Seneca Ray Stoddard’s greatest achievement as a photographer was his landscape and scenic work. Unlike most of his contemporaries, who concentrated on studio portrait work, Stoddard focused most of his images on the out-of-doors, and as a result he is one of the pioneers in the field of American landscape photography. Like Stoddard, Wooley had the ability to compose pure landscape views with the expressive effects found in paintings. Wooley began to use wide-format photography while he was resident photographer for the Silver Bay Association between 1908 and 1923. He produced landscape photographs that captured the scenic beauty of Lake George and its natural environs. Together their landscape photographs are a stunning record of the Adirondacks natural beauty.
Photography, the taking and making of photographs, has a rich history in the Adirondacks. Even more than art, photographs documented and promoted the Adirondack mountains of upstate New York as a wilderness preserve, a destination for tourists, a paradise for sportsmen, a home for generations, a bounty of natural resources, a laboratory for environmental thinking, an inspiration for artists, photographers, writers, philosophers, and historians.

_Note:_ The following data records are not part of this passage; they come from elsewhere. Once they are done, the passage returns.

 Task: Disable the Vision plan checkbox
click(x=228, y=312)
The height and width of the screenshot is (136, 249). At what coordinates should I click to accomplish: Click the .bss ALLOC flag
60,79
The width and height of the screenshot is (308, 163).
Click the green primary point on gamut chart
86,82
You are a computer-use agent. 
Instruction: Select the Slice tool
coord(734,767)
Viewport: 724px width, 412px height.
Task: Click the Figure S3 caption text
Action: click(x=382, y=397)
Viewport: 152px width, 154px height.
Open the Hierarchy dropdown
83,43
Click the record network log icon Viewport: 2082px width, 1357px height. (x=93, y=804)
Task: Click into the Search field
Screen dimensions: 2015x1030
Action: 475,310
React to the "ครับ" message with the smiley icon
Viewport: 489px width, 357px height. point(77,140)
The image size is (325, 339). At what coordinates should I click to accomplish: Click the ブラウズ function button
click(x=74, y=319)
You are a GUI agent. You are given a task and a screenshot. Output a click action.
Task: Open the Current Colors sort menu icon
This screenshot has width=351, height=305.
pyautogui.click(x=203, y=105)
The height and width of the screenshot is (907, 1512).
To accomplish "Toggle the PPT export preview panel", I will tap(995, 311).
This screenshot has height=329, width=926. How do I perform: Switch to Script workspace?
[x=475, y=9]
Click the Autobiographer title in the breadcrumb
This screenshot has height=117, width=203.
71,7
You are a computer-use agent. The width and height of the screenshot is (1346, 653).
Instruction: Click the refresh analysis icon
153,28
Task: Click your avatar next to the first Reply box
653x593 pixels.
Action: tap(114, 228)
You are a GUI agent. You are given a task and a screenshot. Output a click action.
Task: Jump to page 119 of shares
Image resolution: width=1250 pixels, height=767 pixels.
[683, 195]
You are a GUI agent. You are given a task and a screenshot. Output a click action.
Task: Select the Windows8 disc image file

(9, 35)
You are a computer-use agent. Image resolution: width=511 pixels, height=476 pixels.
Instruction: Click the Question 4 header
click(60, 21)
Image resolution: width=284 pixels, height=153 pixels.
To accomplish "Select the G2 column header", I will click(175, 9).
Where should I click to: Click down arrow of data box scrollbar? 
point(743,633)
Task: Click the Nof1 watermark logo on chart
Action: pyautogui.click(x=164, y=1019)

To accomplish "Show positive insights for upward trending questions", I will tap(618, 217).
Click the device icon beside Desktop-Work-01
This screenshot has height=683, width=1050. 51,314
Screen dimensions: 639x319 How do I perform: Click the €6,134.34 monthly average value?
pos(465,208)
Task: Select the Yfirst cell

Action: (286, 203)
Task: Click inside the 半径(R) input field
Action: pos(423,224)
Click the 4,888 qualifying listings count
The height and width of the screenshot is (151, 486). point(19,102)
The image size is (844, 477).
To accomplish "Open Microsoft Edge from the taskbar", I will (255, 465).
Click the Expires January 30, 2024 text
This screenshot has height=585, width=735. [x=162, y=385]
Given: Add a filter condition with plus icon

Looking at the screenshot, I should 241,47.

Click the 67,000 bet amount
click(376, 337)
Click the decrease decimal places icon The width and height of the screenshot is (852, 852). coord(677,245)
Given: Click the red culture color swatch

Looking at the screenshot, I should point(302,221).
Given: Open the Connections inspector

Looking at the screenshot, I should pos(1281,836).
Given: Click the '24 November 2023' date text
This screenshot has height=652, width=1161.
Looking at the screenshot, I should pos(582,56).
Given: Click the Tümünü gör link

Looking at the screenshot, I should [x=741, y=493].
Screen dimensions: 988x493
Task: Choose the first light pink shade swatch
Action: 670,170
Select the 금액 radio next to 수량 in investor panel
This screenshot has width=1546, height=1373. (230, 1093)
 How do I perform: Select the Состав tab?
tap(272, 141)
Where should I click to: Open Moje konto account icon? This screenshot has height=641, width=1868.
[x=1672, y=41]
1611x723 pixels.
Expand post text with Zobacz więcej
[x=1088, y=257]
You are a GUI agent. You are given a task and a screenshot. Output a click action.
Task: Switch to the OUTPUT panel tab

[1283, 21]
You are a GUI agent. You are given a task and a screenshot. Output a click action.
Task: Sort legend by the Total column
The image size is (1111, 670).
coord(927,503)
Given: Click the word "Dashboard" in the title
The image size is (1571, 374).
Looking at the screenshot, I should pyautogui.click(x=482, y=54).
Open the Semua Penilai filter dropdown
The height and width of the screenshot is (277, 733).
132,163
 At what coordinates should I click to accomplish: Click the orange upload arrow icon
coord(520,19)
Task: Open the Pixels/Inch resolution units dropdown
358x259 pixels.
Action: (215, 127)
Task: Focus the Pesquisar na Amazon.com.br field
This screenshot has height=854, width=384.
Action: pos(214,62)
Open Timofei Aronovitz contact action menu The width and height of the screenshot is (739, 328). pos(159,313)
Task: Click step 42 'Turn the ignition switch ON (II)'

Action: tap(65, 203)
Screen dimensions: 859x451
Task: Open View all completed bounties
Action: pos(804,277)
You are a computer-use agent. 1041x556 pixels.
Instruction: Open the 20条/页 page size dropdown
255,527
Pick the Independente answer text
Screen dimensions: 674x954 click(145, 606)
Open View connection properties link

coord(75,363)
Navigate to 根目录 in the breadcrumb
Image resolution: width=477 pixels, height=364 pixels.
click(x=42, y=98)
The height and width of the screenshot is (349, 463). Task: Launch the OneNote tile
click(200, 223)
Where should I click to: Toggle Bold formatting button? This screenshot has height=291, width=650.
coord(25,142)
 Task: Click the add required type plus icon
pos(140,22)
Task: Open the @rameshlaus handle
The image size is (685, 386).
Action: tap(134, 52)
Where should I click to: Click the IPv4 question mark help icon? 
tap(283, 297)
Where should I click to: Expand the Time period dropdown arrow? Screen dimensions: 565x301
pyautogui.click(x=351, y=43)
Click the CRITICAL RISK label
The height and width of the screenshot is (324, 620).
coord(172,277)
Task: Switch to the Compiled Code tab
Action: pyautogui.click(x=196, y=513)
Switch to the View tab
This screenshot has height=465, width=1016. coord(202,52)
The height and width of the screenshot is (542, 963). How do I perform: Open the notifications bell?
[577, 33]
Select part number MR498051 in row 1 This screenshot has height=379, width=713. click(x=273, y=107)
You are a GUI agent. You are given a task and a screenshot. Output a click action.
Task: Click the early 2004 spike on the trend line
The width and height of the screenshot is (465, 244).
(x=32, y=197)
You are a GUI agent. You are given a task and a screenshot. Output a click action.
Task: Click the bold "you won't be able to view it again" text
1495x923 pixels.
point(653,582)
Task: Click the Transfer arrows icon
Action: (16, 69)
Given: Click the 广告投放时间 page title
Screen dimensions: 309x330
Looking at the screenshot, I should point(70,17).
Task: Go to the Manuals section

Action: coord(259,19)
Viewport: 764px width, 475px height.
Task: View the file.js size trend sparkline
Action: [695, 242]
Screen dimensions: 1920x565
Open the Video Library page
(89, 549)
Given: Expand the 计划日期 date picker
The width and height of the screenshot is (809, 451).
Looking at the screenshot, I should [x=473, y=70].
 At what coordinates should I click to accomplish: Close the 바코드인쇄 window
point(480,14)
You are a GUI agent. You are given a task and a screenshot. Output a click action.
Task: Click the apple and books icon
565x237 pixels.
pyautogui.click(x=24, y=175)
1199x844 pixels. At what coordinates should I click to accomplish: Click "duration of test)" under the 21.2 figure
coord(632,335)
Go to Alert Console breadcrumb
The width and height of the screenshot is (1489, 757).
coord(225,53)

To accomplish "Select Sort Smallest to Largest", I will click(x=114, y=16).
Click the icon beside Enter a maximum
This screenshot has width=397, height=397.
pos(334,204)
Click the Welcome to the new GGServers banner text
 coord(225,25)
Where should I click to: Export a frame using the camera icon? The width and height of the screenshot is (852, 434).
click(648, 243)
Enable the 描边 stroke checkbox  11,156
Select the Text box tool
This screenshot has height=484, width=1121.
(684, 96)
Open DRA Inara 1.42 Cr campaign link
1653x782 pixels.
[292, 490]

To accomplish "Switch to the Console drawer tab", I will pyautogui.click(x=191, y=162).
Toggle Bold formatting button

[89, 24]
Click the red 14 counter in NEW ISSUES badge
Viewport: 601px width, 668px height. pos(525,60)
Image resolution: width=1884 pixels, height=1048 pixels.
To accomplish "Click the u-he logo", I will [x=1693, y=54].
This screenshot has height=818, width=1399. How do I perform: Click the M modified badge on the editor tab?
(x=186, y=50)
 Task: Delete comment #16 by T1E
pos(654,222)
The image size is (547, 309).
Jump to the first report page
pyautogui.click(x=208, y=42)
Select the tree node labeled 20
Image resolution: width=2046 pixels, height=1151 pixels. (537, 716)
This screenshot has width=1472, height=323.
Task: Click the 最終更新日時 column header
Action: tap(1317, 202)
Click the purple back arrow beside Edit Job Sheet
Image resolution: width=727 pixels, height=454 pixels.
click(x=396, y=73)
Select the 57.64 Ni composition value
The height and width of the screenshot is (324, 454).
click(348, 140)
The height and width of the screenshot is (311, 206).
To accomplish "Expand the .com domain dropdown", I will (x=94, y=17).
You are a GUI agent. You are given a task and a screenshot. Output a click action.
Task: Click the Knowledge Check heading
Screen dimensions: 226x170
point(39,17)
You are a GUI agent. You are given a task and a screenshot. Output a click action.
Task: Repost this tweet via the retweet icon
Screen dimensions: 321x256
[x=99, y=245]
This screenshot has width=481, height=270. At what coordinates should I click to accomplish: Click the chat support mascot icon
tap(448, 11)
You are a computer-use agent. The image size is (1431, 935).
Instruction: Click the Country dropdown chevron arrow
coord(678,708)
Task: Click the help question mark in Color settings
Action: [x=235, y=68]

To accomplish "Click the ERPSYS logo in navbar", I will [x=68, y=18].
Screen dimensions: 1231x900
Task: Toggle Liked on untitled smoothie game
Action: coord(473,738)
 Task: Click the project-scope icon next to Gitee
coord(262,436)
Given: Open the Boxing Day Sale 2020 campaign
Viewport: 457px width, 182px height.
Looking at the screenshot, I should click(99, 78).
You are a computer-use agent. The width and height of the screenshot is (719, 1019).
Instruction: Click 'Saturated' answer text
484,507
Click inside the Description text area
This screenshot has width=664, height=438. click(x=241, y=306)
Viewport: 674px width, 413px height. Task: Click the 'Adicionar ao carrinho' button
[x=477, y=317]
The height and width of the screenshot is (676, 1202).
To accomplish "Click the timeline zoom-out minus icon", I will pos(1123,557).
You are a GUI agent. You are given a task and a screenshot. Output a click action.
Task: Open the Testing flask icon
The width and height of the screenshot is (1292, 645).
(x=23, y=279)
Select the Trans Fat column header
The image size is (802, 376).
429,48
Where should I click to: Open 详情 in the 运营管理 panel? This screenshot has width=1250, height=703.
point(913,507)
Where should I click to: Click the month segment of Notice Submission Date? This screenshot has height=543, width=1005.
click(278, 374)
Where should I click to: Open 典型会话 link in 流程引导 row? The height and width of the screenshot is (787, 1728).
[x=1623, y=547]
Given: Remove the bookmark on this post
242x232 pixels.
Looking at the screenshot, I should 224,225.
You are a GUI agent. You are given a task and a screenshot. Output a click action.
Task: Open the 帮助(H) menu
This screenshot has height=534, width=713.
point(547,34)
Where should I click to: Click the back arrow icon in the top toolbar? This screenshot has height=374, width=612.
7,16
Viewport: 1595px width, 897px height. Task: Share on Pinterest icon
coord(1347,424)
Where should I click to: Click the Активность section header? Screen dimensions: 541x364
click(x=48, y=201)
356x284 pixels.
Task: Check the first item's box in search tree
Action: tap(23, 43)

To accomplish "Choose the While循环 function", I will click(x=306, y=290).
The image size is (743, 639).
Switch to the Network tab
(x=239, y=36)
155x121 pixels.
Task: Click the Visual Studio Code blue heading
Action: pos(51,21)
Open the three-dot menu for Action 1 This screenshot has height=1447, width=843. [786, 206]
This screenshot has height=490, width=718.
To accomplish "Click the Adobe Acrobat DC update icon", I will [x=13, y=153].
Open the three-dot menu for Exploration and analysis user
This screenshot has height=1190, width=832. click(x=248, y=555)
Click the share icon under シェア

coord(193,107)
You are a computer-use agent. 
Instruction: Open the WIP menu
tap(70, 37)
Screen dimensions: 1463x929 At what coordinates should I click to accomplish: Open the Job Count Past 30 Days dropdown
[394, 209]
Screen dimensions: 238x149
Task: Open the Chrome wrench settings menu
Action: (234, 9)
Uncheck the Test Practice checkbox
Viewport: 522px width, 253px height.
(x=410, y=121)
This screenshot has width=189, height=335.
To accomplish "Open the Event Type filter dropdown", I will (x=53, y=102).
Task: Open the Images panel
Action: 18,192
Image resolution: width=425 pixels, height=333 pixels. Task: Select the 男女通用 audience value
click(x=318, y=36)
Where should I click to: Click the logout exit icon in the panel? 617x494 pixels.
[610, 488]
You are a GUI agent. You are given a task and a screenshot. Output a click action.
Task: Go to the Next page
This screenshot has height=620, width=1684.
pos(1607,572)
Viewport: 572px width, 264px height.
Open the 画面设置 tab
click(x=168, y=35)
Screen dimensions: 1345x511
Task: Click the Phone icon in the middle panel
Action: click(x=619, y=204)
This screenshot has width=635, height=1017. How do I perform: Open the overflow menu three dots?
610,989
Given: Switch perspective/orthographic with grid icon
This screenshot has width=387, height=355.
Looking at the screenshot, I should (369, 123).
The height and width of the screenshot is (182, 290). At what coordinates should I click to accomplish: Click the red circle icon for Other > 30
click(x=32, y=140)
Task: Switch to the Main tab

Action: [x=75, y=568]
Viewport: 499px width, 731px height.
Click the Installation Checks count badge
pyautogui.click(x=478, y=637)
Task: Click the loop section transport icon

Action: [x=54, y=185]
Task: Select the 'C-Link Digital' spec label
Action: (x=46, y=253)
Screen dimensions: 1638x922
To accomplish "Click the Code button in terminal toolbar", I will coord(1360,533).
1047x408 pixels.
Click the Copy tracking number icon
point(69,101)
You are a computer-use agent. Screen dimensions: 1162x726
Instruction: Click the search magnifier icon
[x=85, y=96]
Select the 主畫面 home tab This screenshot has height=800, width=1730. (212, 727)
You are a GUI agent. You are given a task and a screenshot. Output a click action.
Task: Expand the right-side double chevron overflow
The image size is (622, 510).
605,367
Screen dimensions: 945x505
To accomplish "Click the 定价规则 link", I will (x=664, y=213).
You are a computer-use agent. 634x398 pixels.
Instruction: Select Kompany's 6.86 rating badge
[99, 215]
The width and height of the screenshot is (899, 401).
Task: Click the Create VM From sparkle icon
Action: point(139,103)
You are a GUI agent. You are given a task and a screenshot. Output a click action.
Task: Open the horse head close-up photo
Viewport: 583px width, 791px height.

Photographs lured people by the thousands to the place and conversely brought the place, in published and unpublished form, to even greater numbers elsewhere. Cameras documented everyday life and people at work and play as well as the beauty of the Adirondack mountainous landscape on a scale unprecedented in a place where access was challenging by its remoteness. While making a fine art painting required training and expertise, taking a photograph could be done by amateurs as well as professionals.